Civil servants below executive level have a different contract with separate grading and pay arrangements.

==Recruitment==
Executives are normally recruited through competitions. There are two types of competition:

- the “Fast Stream Programme” (“Corso-Concorso di Formazione Dirigenziale”) is for people who join the Public Administration School ("Scuola Superiore della Pubblica Amministrazione") after a highly selective national exam, immediately getting a senior rank position. The curriculum of this school covers 30 months of alternating theoretical training - mostly in organisational sociology - and practical training - with many hands-on problems - and internships, often at the European Commission or other international bodies. On completion, students have to pass another examination. Depending on their results, graduates select their future ministry. The level required for every applicant is a master's. Applicants may be students, Italian or foreign government executives or private sector managers. The Public Administration School actively encourages the emergence of a team spirit in all basic training programmes. Graduates from the first classes have set up an association whose aim is to disseminate innovation in the public administration. Moreover, courses are not only taught by government executives but also by academic researchers, which leads to training partnerships with the universities;
- the second type is a competition organised by the ministries. The prerequisites and training standards are less strict than as for the first type. Candidates who pass this competition follow a programme of almost one year at the Public Administration School.

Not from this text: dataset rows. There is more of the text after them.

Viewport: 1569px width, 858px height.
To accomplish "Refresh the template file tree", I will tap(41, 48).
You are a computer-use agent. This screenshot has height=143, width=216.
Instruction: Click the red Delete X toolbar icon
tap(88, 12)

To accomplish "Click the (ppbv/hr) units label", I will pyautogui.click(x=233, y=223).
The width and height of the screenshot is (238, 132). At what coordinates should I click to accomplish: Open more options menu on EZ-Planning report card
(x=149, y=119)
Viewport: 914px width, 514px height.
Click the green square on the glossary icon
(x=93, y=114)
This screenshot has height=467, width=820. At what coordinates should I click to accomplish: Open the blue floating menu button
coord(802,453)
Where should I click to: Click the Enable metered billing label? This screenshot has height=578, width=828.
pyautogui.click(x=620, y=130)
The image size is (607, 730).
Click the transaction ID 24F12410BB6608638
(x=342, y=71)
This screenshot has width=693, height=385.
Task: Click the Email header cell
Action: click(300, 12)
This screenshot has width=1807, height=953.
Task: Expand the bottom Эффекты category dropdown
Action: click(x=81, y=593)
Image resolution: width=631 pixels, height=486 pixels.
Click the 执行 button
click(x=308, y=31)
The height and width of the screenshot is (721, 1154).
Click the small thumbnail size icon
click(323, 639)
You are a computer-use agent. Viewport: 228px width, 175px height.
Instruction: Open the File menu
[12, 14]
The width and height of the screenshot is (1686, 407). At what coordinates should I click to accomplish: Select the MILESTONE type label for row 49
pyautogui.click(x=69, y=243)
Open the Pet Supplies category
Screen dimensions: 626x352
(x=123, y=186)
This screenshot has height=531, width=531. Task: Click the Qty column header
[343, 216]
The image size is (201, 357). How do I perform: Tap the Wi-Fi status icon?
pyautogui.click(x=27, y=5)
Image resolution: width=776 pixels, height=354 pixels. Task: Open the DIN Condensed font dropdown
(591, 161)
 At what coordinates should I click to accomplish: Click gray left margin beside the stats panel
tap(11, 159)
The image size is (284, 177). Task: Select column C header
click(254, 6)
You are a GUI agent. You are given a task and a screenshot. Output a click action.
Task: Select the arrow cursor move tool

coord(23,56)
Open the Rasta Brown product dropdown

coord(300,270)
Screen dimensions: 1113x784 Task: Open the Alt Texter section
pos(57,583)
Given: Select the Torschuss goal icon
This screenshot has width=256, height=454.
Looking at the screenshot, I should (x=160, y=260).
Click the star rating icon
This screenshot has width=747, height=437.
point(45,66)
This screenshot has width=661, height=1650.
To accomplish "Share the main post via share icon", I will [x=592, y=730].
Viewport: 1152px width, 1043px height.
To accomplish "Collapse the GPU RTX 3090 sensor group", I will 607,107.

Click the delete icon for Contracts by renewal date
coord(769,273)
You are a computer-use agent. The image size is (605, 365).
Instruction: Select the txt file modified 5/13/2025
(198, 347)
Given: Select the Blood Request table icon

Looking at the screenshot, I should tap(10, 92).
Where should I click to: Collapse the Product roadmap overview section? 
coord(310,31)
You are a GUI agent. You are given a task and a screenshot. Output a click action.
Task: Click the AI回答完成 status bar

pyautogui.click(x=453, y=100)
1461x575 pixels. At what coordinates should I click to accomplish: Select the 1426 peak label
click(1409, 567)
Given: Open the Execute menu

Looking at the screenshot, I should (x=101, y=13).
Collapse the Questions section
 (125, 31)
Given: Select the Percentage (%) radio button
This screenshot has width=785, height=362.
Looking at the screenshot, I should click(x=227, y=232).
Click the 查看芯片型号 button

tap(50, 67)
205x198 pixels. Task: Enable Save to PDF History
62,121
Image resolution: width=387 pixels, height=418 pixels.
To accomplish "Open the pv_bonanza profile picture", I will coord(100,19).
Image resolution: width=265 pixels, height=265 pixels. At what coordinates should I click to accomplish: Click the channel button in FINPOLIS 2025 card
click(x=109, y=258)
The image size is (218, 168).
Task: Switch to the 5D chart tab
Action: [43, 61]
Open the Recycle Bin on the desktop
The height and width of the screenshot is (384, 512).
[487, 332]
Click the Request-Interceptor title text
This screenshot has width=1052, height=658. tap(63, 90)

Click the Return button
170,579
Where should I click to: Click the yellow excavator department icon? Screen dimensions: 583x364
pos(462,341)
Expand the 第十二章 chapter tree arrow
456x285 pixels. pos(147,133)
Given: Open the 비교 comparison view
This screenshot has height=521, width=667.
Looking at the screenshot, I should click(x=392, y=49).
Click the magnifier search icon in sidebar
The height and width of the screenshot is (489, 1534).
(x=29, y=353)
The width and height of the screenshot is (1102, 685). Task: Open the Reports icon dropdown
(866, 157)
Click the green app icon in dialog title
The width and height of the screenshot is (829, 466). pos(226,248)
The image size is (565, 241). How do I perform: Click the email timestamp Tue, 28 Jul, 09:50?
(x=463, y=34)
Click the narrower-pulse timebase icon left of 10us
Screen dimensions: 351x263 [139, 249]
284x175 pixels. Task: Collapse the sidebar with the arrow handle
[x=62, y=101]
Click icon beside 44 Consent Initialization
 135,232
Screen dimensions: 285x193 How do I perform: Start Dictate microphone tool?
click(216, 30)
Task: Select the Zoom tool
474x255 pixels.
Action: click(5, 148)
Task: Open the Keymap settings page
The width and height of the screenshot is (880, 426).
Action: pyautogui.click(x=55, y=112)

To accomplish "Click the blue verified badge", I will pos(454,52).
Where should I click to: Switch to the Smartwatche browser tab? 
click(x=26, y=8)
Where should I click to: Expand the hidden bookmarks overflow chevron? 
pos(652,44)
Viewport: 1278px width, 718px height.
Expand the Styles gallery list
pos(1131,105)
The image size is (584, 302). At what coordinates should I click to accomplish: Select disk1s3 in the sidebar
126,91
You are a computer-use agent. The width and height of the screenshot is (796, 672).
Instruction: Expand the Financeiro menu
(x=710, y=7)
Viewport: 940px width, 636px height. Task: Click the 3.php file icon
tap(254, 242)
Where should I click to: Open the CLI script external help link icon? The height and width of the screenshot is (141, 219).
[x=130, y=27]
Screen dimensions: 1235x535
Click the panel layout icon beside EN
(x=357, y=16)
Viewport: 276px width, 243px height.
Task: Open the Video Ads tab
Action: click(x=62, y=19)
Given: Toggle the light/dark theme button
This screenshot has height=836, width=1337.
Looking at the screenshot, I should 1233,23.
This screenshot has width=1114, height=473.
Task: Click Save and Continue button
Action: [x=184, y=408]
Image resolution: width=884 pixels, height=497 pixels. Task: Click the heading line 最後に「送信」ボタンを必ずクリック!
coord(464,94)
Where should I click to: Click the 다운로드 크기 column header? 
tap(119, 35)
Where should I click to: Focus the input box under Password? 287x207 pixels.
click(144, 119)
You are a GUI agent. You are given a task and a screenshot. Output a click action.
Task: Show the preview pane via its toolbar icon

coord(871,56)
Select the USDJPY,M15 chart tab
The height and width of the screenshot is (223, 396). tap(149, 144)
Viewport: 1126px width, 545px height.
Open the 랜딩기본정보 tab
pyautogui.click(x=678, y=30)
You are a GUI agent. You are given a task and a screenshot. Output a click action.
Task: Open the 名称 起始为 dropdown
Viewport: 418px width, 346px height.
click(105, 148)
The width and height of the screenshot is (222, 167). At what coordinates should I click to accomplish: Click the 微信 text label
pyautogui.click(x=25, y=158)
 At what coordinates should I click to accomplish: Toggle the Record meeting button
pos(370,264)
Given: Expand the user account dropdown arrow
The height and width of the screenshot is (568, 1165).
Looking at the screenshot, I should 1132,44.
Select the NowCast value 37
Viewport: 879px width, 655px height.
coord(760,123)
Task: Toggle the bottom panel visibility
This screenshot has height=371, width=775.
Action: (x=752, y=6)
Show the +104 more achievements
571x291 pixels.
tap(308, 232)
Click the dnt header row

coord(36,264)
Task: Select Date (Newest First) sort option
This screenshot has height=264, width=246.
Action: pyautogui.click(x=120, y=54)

The executive group is increasingly targeting people from the private sector, universities and regional entities, which currently account for 10% of first level executives and 8% of second level. External candidates can only be hired for a fixed term.

==Appointment and tenure==
The status of executives has been governed by private law since 1998. A collective bargaining agreement (drafted by ARAN, the agency representing the public employer and the executives' trade union), stipulates the management conditions required in individual contracts. In other words, a senior executive signs two contracts:

- a permanent contract with the ministry where he is employed;
- a fixed-term contract with his or her supervisor (secretary-general of the ministry for first level executives, and first level executives for second level executives).

Fixed-term contracts may not exceed three years for first level executives and five years for executives. These contracts set out the remuneration terms. In 2002, the minister was given the job of setting objectives, which must be very precise, reducing the role of the contract. Achievement of the objectives is nevertheless verified every year based on management control and strategic-planning results.

First level SEOs must be confirmed by every new government, or they lose their position.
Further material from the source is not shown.